───── PROVIDED ENTRIES ─────

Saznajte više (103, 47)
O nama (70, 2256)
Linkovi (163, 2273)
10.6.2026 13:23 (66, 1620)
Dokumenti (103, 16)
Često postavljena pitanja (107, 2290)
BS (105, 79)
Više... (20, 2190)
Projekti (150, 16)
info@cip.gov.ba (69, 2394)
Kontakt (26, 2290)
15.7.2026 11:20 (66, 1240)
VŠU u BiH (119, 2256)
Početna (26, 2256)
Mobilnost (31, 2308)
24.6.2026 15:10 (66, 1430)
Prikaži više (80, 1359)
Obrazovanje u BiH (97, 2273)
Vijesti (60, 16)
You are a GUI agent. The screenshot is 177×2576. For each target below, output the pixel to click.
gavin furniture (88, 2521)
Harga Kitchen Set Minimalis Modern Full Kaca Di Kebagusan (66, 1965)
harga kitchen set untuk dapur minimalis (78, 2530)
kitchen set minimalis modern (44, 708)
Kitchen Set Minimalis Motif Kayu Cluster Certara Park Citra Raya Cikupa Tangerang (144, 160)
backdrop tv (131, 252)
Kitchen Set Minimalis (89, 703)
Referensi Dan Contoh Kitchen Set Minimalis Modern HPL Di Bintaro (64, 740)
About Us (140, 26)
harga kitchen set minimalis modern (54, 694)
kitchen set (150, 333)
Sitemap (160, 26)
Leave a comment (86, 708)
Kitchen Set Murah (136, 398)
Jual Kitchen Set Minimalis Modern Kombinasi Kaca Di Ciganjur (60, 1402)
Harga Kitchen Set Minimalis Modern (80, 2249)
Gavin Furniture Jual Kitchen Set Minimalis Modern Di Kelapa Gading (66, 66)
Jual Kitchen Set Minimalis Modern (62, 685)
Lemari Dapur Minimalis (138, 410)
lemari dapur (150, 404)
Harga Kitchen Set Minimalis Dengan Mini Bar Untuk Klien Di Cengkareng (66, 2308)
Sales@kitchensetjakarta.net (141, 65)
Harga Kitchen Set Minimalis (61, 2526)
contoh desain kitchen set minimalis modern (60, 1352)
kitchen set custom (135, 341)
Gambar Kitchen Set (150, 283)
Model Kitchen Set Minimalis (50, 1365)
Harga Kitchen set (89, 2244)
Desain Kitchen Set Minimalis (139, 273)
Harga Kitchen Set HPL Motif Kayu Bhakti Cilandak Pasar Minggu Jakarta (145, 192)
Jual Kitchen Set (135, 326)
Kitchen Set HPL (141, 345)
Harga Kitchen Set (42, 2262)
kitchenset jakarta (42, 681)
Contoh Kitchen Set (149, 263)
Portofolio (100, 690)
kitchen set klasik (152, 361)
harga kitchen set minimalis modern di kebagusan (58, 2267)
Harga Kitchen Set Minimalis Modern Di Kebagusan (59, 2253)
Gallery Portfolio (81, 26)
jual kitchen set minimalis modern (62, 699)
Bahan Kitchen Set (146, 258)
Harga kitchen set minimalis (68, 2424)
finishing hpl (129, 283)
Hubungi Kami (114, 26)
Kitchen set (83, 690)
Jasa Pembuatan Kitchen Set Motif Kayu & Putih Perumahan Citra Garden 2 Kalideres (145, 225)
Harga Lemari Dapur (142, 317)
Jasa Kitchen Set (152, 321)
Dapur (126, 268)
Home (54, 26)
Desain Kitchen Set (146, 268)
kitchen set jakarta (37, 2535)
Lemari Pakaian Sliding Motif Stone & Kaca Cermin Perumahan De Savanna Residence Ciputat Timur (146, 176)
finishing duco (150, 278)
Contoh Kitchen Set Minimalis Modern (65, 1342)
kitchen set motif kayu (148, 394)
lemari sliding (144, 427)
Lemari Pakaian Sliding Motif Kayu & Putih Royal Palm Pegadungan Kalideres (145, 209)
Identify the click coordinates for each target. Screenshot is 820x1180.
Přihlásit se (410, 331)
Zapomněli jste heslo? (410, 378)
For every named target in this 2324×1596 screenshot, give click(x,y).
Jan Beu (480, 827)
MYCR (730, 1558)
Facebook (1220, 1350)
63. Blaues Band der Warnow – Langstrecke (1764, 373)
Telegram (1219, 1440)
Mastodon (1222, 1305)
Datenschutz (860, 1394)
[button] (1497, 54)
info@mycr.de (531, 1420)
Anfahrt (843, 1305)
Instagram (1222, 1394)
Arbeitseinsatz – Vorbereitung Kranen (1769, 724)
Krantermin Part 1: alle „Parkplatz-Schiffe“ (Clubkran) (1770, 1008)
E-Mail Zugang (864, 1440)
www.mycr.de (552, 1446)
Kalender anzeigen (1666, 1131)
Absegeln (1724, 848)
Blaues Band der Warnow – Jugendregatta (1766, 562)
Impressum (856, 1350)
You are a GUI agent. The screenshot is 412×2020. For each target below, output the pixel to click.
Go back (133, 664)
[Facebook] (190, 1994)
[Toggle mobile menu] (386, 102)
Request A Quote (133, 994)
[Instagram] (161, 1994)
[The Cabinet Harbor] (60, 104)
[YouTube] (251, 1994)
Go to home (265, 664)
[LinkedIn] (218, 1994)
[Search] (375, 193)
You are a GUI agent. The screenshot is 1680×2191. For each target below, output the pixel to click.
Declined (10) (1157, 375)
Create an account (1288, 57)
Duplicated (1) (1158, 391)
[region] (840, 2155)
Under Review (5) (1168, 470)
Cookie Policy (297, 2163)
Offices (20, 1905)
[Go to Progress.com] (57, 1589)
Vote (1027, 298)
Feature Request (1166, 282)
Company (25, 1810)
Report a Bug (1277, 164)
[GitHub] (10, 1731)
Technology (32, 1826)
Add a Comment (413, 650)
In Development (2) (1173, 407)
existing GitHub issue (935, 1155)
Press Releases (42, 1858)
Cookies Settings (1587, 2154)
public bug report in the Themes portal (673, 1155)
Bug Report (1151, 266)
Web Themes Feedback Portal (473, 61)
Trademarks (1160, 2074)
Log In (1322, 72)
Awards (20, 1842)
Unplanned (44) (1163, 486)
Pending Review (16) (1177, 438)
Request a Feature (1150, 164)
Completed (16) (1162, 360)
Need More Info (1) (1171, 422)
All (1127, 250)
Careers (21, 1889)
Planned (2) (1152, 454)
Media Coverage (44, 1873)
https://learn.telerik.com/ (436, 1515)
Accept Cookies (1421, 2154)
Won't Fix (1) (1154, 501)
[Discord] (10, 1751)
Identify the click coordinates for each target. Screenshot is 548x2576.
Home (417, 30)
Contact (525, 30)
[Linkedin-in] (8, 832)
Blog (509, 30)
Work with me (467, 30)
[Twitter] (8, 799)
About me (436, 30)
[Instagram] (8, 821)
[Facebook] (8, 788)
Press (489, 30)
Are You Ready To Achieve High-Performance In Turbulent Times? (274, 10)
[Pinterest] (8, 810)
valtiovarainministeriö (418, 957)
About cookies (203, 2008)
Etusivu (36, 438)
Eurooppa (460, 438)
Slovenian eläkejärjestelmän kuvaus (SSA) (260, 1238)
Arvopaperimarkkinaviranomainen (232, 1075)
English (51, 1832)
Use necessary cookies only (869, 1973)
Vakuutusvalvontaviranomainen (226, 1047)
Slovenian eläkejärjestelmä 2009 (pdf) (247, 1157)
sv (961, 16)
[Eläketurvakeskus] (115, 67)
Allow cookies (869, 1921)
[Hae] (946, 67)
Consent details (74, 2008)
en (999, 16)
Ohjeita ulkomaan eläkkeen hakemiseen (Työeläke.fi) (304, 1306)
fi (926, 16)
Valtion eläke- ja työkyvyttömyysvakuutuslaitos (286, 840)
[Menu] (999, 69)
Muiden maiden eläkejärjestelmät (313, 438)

─────

* EXERCISE DIRECTIONS: Return exactly, and only, the lines above starting at the line that contains "Technology (32, 1826)" and ending at the line that contains "Media Coverage (44, 1873)".

* PROBLEM SOLUTION:
Technology (32, 1826)
Add a Comment (413, 650)
In Development (2) (1173, 407)
existing GitHub issue (935, 1155)
Press Releases (42, 1858)
Cookies Settings (1587, 2154)
public bug report in the Themes portal (673, 1155)
Bug Report (1151, 266)
Web Themes Feedback Portal (473, 61)
Trademarks (1160, 2074)
Log In (1322, 72)
Awards (20, 1842)
Unplanned (44) (1163, 486)
Pending Review (16) (1177, 438)
Request a Feature (1150, 164)
Completed (16) (1162, 360)
Need More Info (1) (1171, 422)
All (1127, 250)
Careers (21, 1889)
Planned (2) (1152, 454)
Media Coverage (44, 1873)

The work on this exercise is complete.